Betty has also served as a Founder, Co-Director and choreographer with the Billings children's community dance company, Motion Arts Dance Company (MADCO) started fall of 2012.

GoldThread-Portraits-5_websize.jpg

Bess Pilcher Lovec

Bess Pilcher Lovec’s dance education began with Vinnie Fredricks, a former Rockette who studied ballet in New York City with Mikhail Fokine. Lovec later enrolled in the North Carolina School of the Arts as a modern dance major where she worked with, and studied under, Agnes de Mille, Pauline Koner, Gyula Pandi, and Duncan Noble. She also studied technique and performance under former Russe de Monte Carlo dancers: Robert Lindgren and Sonja Tyven. Additional summer training included the Martha Graham School and Alvin Ailey studio, as well as the Herbert Bergof Studio in New York City. Lovec also holds a BFA in Dance, performance emphasis from the University of Utah where she honed her skills for education and choreography.

Among her extensive dance experience, Lovec performed with East Carolina Summer Theater, a professional musical comedy company, however much of her career is rooted in Montana. As a company member of danceMontana, a dance company in residence at University of Montana (Missoula), she performed, choreographed, and taught modern dance for the company, which toured in Montana, Idaho, Wyoming, and Washington. Lovec also taught workshops and performed in Eastern Montana and Northern Wyoming as a member of a semi-professional dance company, Ballet on the Prairie, located in Billings Montana under the direction of Sue West.

Beyond dance, Lovec also holds numerous post-graduate degrees which include a BS in Secondary Education and a MS in Education, Health and Wellness Emphasis both from Eastern Montana College (Montana State University-Billings). She applies her passion for health, wellness, and movement as a hatha yoga Instructor and is a certified NETA Personal Trainer and a certified 500 Hour Yoga Alliance instructor. You can find her holding space at the Billings Community Center, Adult Resource Alliance, and Yellowstone Fitness. She also holds a black belt in Tae Kwon Do and is a Master Gardener.
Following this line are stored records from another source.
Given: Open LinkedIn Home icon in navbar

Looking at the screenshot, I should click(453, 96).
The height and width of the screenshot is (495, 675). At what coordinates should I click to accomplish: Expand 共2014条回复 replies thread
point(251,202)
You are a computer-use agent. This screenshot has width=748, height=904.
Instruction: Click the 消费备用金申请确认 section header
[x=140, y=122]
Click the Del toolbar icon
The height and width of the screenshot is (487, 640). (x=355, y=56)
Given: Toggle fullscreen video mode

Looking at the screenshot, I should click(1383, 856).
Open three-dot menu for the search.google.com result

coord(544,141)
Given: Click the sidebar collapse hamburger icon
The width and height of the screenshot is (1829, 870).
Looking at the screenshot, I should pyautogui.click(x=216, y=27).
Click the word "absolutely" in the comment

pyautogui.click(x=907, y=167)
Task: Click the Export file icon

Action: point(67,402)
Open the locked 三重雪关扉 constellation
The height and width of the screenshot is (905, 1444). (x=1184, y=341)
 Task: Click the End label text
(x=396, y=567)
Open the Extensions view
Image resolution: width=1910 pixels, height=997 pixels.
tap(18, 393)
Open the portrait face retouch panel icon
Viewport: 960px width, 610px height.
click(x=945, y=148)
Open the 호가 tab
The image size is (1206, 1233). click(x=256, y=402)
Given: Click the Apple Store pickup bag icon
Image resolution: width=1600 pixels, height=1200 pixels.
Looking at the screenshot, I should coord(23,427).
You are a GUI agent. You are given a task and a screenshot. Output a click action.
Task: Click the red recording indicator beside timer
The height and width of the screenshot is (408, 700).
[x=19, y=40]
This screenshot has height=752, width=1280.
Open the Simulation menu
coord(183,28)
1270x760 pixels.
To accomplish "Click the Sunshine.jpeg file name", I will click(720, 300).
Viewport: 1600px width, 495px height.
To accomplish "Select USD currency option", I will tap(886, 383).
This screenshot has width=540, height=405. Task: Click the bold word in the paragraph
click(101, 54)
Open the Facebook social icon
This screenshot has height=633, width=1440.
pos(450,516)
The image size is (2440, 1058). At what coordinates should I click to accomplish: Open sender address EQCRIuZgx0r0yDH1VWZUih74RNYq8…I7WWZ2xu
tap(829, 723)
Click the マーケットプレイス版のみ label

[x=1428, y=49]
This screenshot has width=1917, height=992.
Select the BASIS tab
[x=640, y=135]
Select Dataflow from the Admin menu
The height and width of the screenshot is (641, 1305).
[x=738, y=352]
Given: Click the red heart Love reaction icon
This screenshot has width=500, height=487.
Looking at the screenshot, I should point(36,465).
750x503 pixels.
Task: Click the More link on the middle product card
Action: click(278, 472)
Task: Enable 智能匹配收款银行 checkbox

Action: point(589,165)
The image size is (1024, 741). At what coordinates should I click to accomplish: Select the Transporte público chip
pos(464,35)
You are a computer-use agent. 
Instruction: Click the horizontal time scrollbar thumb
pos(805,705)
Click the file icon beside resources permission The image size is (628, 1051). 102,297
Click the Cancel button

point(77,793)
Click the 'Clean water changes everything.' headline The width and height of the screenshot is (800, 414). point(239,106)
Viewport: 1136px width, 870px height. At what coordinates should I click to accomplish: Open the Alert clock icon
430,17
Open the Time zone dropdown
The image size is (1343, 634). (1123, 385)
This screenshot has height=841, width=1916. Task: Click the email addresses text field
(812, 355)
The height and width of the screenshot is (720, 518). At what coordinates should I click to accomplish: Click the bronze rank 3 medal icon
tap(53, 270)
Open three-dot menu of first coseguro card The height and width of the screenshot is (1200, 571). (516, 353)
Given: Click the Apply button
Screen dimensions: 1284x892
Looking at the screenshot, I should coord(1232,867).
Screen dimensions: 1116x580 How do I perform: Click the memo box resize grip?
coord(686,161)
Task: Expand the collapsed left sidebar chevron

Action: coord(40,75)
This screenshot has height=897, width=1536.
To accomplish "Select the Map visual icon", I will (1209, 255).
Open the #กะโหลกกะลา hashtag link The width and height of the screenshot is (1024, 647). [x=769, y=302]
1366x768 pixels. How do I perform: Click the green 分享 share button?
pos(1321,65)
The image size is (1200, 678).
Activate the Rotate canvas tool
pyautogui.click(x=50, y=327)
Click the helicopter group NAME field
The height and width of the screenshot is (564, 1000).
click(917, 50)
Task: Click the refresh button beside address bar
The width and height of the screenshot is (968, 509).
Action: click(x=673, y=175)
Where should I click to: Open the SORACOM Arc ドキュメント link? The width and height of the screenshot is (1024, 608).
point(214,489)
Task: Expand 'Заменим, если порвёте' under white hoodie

Lovec spent decades as an educator in the Billings School District teaching English and at Montana State University-Billings working in the Health, Physical Education and Recreation Department where she taught accredited classes in Jazz Dance, Aerobics and Ballroom Dance.

Lovec has served as a consultant, evaluator, and advisor for the Montana Arts Council, and in decades past choreographed for various community productions throughout the years in Billings. She has also given her time to many community organizations as a board member, educator, and volunteer: Yellowstone Art Museum, Rimrock Foundation, Planned Parenthood of Montana, American Association of University Women-Montana, Saint Luke’s Episcopal Church, and Writer’s Voice Awards to name just a few.